Late last year, members of Oliver Wyman's Health and Life Sciences practice held a virtual roundtable on the topic of cell and gene therapy (CGT) that included over 18 senior business leaders within pharma and biotech.
Cell and gene therapies hold tremendous promise for patients and health systems globally. And 2021 was a transformative year, one in which upwards of seven or eight new therapies were on track to receive regulatory approval in the US and Europe, according to the Alliance for Regenerative Medicine, which noted that there are also more than 2,600 trials taking place worldwide.
The potential for long-term growth is attracting a new wave of investment. More than $14 billion was pumped into the sector in the first half of the year, ARM reported, including 20 initial public offerings. We are now seeing new entrants aspiring to be longer term players with ambitions to deliver transformative medicines to patients.
The development of the underlying technology platforms is progressing at rapid pace and it is essential that the accompanying business models required to create, deliver, and capture value from CGT, match the scale and pace of that transformation. However, it is important to recognize that the challenges associated with the CGT business models vary depending on the therapeutic modality and disease area being targeted. For gene augmentation therapies that are focused on ultra-rare/rare disorders, there is a question of commercial viability of the model given the small number of incident patients, some of whom may be treated in the trial itself. For cell therapies targeting cancer, the prevalent and incident pool of patients is much larger than for rare diseases but the need to customize, iterate and re-dose patients based on their tumor profiles presents a very different approach to research and development. Specifically, for autologous cell therapies, there is a complex process that wraps around the delivery of the cell therapy itself and often requires biopharma companies to develop endto- end services and help build the infrastructure and capabilities needed to deliver these to patients in a safe and effective manner.
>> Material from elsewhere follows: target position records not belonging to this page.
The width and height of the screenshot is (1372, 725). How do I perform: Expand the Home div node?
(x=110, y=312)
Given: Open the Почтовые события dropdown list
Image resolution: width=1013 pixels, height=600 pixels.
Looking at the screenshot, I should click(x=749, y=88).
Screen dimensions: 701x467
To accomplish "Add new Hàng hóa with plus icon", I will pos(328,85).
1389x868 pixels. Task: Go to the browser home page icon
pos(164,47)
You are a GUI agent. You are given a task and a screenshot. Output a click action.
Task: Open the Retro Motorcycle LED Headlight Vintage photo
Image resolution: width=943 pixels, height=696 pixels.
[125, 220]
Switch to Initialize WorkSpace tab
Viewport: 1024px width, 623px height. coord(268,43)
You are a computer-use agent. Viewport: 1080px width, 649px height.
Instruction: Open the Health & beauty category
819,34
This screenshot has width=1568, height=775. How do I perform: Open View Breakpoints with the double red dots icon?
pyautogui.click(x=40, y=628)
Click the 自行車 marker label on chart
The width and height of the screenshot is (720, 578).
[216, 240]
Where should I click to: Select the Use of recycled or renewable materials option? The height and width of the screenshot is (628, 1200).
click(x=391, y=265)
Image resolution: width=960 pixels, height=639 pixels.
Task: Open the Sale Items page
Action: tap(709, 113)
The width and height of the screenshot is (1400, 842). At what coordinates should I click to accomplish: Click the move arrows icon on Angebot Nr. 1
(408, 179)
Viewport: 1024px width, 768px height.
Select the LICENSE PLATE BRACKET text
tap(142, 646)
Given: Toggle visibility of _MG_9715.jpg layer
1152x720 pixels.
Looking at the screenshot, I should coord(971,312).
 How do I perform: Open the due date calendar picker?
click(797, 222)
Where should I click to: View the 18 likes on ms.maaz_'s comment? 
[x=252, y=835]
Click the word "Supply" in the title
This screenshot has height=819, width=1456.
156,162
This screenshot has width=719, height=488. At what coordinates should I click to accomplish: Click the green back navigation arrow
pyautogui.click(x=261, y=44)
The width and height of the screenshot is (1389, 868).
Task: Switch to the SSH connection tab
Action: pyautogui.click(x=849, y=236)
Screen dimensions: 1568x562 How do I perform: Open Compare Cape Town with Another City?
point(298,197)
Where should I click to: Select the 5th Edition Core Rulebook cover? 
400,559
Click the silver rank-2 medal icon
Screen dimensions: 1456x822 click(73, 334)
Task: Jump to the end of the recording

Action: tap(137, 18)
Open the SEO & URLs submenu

“It is incredible the amount of capital that is flowing into the space, companies like mine are now investing in building our own internal capabilities to manufacture, commercialize, and bring these products to the market. Almost all emerging companies either have their own or are investing in their own manufacturing capabilities, we could have never imagined for this to be the case a few decades ago.”Biotech CEO
EVOLUTION OR REVOLUTION?
Analyzing the need for business model change requires an investigation into the underlying component parts. Fundamentally, business models consist of three interdependent components.
WHAT value is CREATED ― The customer value proposition
In the pharma model, value creation stems from delivering novel therapies that improve on standard of care treatments on parameters such as efficacy, safety and patient quality of life, wherein the understanding of value is largely established in clinical trials prior to launch of the therapy. While CGT is undoubtedly unique in the nature of the product, historically industry has often developed new technologies and learnt how to optimize and scale them. A parallel of interest drawn here are the monoclonal antibodies. It took nearly three decades for the scientific innovation in MAb to translate into clinical success. However, today, this technology is used across different therapy areas with extreme success in delivering patient outcomes. In fact, the two-year span between 2015 and 2017 accounted for 50% of MAb approvals until 2018. Advances in genetic sequencing, unlocking phage display, and humanizing the sequences were key steppingstones that improved manufacturing quality, product profile, and enabled scale across a wide range of therapeutic areas. Genentech emerged as a pioneer in the space with a strong scientific foothold, willingness to take risk, creativity, and extensive collaborations across both academia and industry. Even though there are a range of scientific, technical, and manufacturing challenges that need to be overcome for CGTs, as illustrated by the monoclonal antibody example, pharma has the most experience in adapting this component of the business model.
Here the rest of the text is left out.